The “law of the LORD is perfect, returning the soul” (Psalm 19:1), since by means of the law we understand our need for deliverance from the curse of being alienated from the life of God, and therefore our beloved Savior became a “curse for us” so that we could inherit the blessing of God forever. Amen, praise the LORD for the everlasting blessing his salvation – the gift of His righteousness given on our behalf!
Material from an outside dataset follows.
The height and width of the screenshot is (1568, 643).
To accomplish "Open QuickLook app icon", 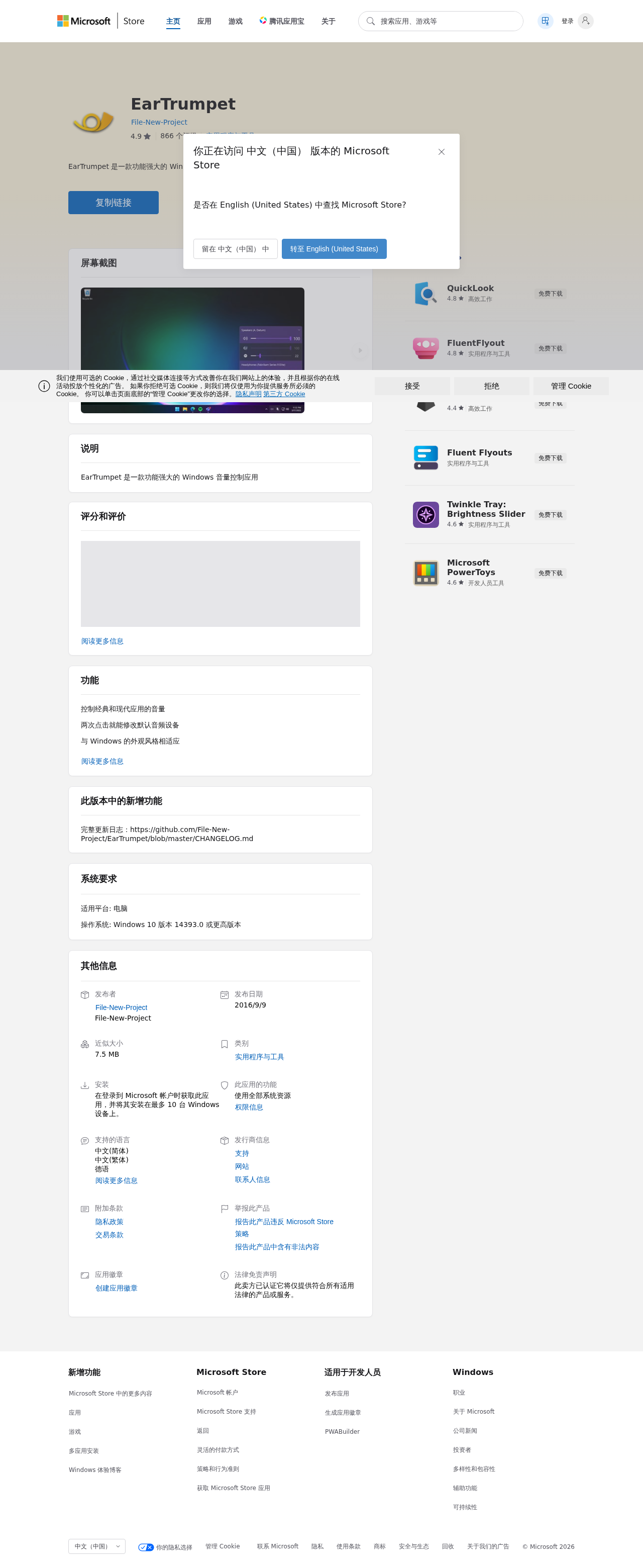I will tap(426, 294).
The New Covenant of God — that is, the unconditional promise of God based on His love expressed in Yeshua — imparts new life to us, and by the agency of the Holy Spirit, the spiritual meaning and truth of the law of God is written upon the table of our hearts, as it says, “Behold, the days are coming, declares the LORD, when I will make a new covenant with the house of Israel and the house of Judah, not like the covenant that I made with their fathers on the day when I took them by the hand to bring them out of the land of Egypt, which covenant they broke, though I was their husband, declares the Lord. For this is the covenant that I will make with the house of Israel after those days, declares the LORD: I will put my Torah within them, and I will write it on their hearts. And I will be their God, and they shall be my people” (Jer. 31:31-33). Amen, God gives to us a new heart and a new spirit so that we become new creations (Ezek. 36:26; 2 Cor. 5:17). So yes indeed by means of the New Covenant of God we establish the law as followers of Messiah!